#### [DOCUMENT EXTRACT]
We have conducted our experiments on several CAPTCHA schemes datasets, including the BoC CAPTCHA scheme, Weibo CAPTCHA scheme, Captcha 0.3 CAPTCHA scheme, and Gregwar CAPTCHA scheme. The achieved results demonstrate that our proposed algorithm achieved an excellent performance with respect to the CAPTCHA recognition accuracy and the storage size on all adopted CAPTCHA schemes datasets.

The main contributions of this paper include:

We present a novel CAPTCHA recognition algorithm that utilizes deep learning and binary images with character grouping, eliminating the requirement for segmenting CAPTCHA into individual characters.
We implement a CAPTCHA recognition model with an adjustable number of softmax layers, leading to a range of versions of the model with selecting the model’s version with the highest performance.
By implementing the character grouping algorithm, we have achieved a substantial reduction in the storage requirements of our model. Additionally, this has led to a simplification of the architecture within the CNN module, resulting in a more streamlined and efficient system.
We conducted a series of experiments involving various CAPTCHA schemes datasets to evaluate the performance of our proposed CRNGS network. The results obtained from these experiments clearly demonstrate the high efficiency and effectiveness of our network in accurately recognizing CAPTCHA characters.

The upcoming parts of this document are arranged in this manner: In Section 2, various approaches and procedures for CAPTCHA identification and segmentation are introduced. The idea and details of the recommended CAPTCHA recognition algorithm are presented in Section 3. Section 4 discusses the datasets adopted and the configuration and parameters of the recognition Convolutional Neural Network (CNN), evaluates the accuracy of the proposed CAPTCHA recognition model, compares the outcomes, and provides a summary of the recommended CAPTCHA recognition algorithm. Finally, Section 5 concludes the study.

2. Related Work

Segmentation-based systems are widely relied upon for breaking Captcha. This approach views the segmentation step as a pivotal aspect of the recognition process. Various algorithms can be employed to segment text-based Captchas into individual characters. One notable study by Zhang et al. [16] utilized an improved vertical projection technique [17,18,19] for CAPTCHA segmentation. This technique effectively handled conglutinated characters by combining their sizes and locations within the projection histograms. The authors also addressed different types of conglutination segmentation. In a similar vein, Chellapilla and Simard [20] employed connected component models [21,22] to segment the Captcha schemes of Yahoo and Google. They achieved success rates ranging from 4.89% to 66.2%. However, it is computationally and time-consuming to perform multiple preprocessing operations when using vertical projection and connected component algorithms. Another approach by Hussain et al. [23] proposed a method for segmenting CAPTCHAs based on recognition. In this method, Artificial Neural Networks (ANNs) were trained to recognize manually cropped CAPTCHA characters. Subsequently, these trained ANNs were used to segment CAPTCHA images and crop their characters. However, it is important to note that this segmentation approach requires the application of ANNs to numerous extracted sub-windows to determine their confidence.

#### [DATA EXTRACT]

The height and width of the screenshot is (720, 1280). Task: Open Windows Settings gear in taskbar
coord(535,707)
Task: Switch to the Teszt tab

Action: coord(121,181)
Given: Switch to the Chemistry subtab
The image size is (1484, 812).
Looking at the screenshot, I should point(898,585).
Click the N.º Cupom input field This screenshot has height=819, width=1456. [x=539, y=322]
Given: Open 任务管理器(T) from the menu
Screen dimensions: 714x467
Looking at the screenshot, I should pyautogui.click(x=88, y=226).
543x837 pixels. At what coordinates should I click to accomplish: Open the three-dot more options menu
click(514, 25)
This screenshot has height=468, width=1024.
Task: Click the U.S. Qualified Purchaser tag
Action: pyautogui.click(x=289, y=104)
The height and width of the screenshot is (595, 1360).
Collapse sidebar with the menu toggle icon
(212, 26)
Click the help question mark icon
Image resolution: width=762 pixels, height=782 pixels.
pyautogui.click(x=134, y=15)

#### [STATED PROBLEM]
Rewrite the CAPTCHA recognition text starting at the words "The upcoming parts" and ending after "concludes the study.", and substitute "suggested" for every "recommended" in that stretch.

#### [EXPECTED OUTPUT]
The upcoming parts of this document are arranged in this manner: In Section 2, various approaches and procedures for CAPTCHA identification and segmentation are introduced. The idea and details of the suggested CAPTCHA recognition algorithm are presented in Section 3. Section 4 discusses the datasets adopted and the configuration and parameters of the recognition Convolutional Neural Network (CNN), evaluates the accuracy of the proposed CAPTCHA recognition model, compares the outcomes, and provides a summary of the suggested CAPTCHA recognition algorithm. Finally, Section 5 concludes the study.